Görev Listesi:
- A) Osmanlı'nın savaşa girişi üzerine yazılan metinde "Osmanlı Devleti’nin dünya" ile başlayıp "dünyadaki konjonktür şöyleydi." ile biten kısmı hiç değiştirmeden yeniden aktarır mısınız?
- B) Osmanlı'nın savaşa girişi üzerine yazılan metni, son cümlesinden sonrasını yazarak sürdürür müsünüz?

Seçilmiş Bölüm:
......

Macit Şekerci
Ana Kamp
Birinci Dünya Savaşı’na Neden Girdik?!
Osmanlı Devleti’nin dünya savaşına neden girdiğini anlamak için, o günün dünya siyasi şartlarına bakmak gerekir. 1914 yılına gelindiğinde, dünyadaki konjonktür şöyleydi.
Osmanlı Devleti, cihan devletiydi, dünyanın hakimiydi, dünya üzerinde söz sahibiydi. Savaşan herhangi iki devletin, hakemlik için arabulucu olarak başvurduğu hakem konumundaydı. Fakat, bu saymış olduğum sıfatların hüküm sürdüğü zamanların üzerinden 200 yıldan fazla zaman geçmiş, Osmanlı Devleti, II. Viyana Savaşı’nda (1683-1699) ağır bir yenilgi almış, savaşın 16 yıl sürmesiyle, ekonomi dengelerinin bozulmasının yanında ilk toprak kaybını da yaşamıştır. Osmanlı Devleti’ne en ağır darbe bu toprak kaybı değil, o güne kadar yenilemez gözüyle bakılan Osmanlı Devleti, bu imajını kaybetmiş, yenilmezlik kavramının sona ermesi olmuştur. Bundan sonraki savaşlar hep daha zor geçmiş, arada galip geldiği zaferler olmasına rağmen Osmanlı Devleti sürekli toprak ve güç kaybeder hale düşmüştür. Ruslarla sürekli yapılan savaşlarda 18. yy’da donanmamız Ruslar tarafından yakılmış, Kırım kaybedilmiş, daha sonraları yapılan büyük savaşta da Rus Orduları, doğuda Erzurum’a kadar, batıda ise İstanbul’a kadar yürümüşlerdir (Osmanlı-Rus savaşı 1877-78). Bu savaşta, Kars-Ardahan-Batum şehirlerini kaybettik. İngilizler’e de, yapmış olduğu arabulucuk için Kıbrıs’ın yönetimini verdik. Ayrıca, Bosna-Hersek topraklarının yönetimini de Avusturya-Macaristan İmparatorluğu’na bıraktık. Avusturya, 1908 yılında bu toprakları işgal etmiştir. Osmanlı devleti’ndeki gerileme ve toprak kaybı durmamış, 1911 yılında Trablusgarp’ı (Libya) kaybetmiş, hemen bir yıl sonra da balkanlardaki tüm topraklarını kaybetmiştir (1912-13). Osmanlı Devleti, önceden, kendisine başvurulan hakem konumunda iken, artık devletler yer değiştirmiş, bu sefer Osmanlı Devleti, aynı devletlere yardım için başvurur olmuştur. Artık Osmanlı Devleti, batı dünyasında, hasta adam! olarak anılmakta, bir an önce paylaşılmak istenen av gibi fırsat kollanmaktadır.

......

Verilen Bilgiler:
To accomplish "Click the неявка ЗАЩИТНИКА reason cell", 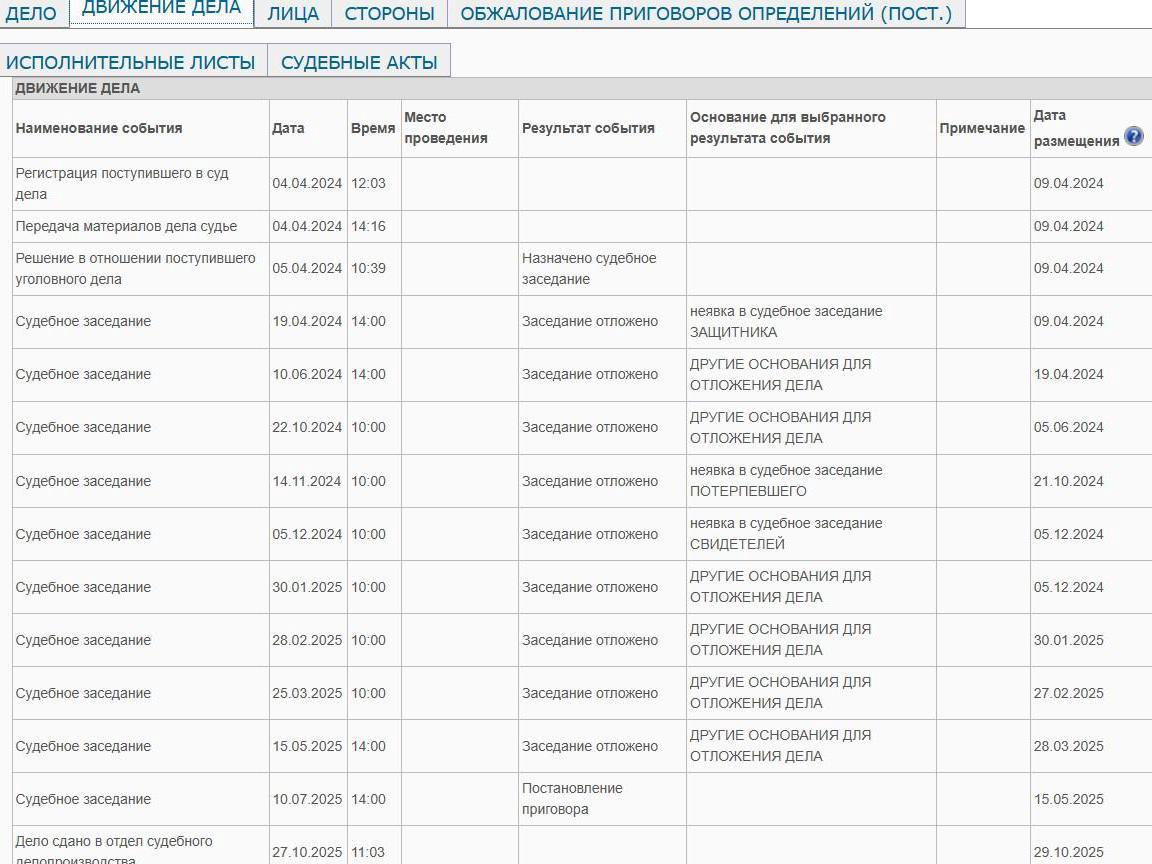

......

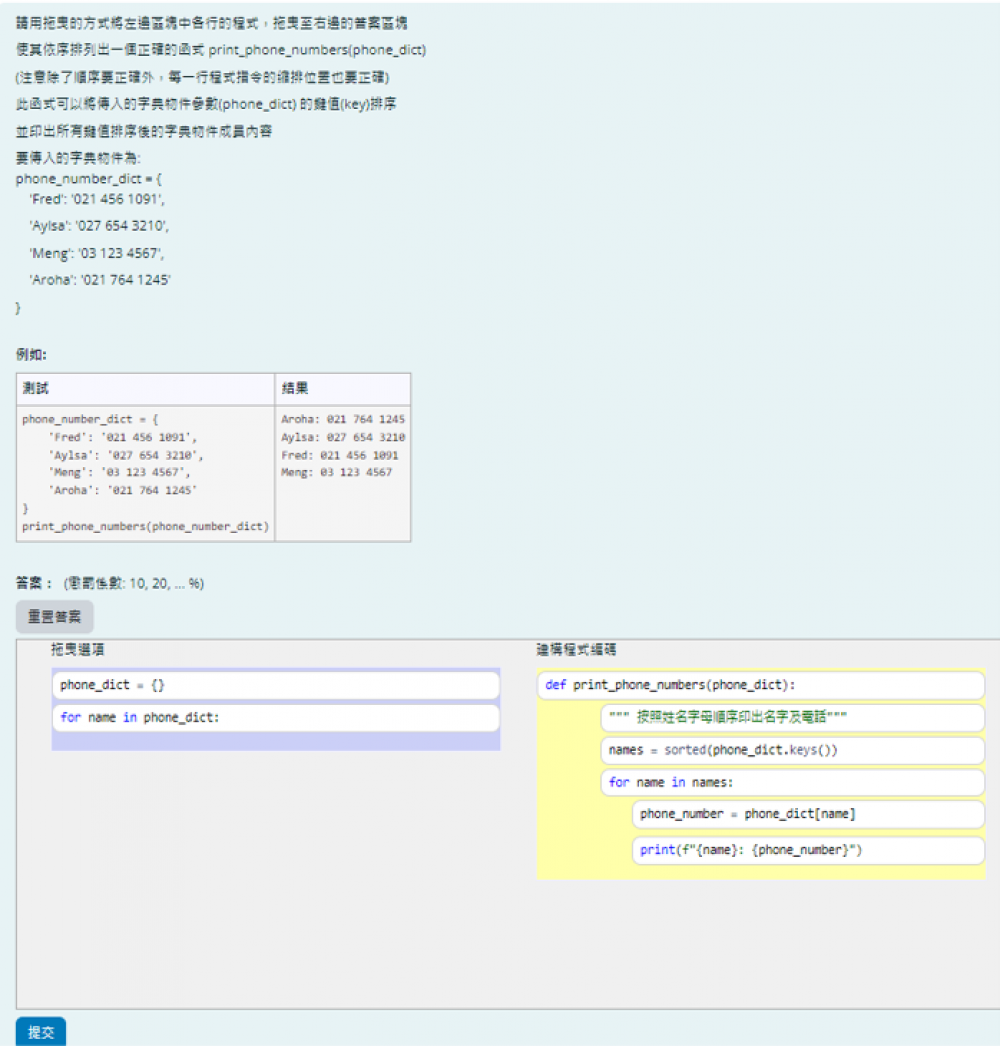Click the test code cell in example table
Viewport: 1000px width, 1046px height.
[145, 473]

......

Görevlere Göre Yanıtlar:
- A)
Osmanlı Devleti’nin dünya savaşına neden girdiğini anlamak için, o günün dünya siyasi şartlarına bakmak gerekir. 1914 yılına gelindiğinde, dünyadaki konjonktür şöyleydi.

- B)
Rusya, Moskova Prensliği’nin kurulduğu 1475 yılından itibaren birinci hedefi, topraklarını genişletmek, bununla birlikte de sıcak denizlere inmek olmuştur. Osmanlı Devleti’nin, 1475 yılında Kırım’ı fethetmesiyle birlikte, bu devlet, Ruslar’ın önünde hep engel teşkil etmiştir. Bu sebeple, Osmanlı-Rus devletleri arasındaki yaklaşık 400 yıllık bir süreç, birçok savaşlara sahne olmuştur. Yükselme döneminde Ruslar’ın tepesinde Demokles’in Kılıcı gibi duran Osmanlı Devleti, duraklama döneminden sonra gelen gerileme döneminde durum tersine dönerek Ruslar’ın lehine dönmüş ve Ruslar karşısında Osmanlı, gerilemeye başlamıştır. Bu gerileme, 93 Harbi’nde (1877-78) Ruslar’ın, doğuda Erzurum’a, batıda ise İstanbul’a gelişine kadar devam edecektir.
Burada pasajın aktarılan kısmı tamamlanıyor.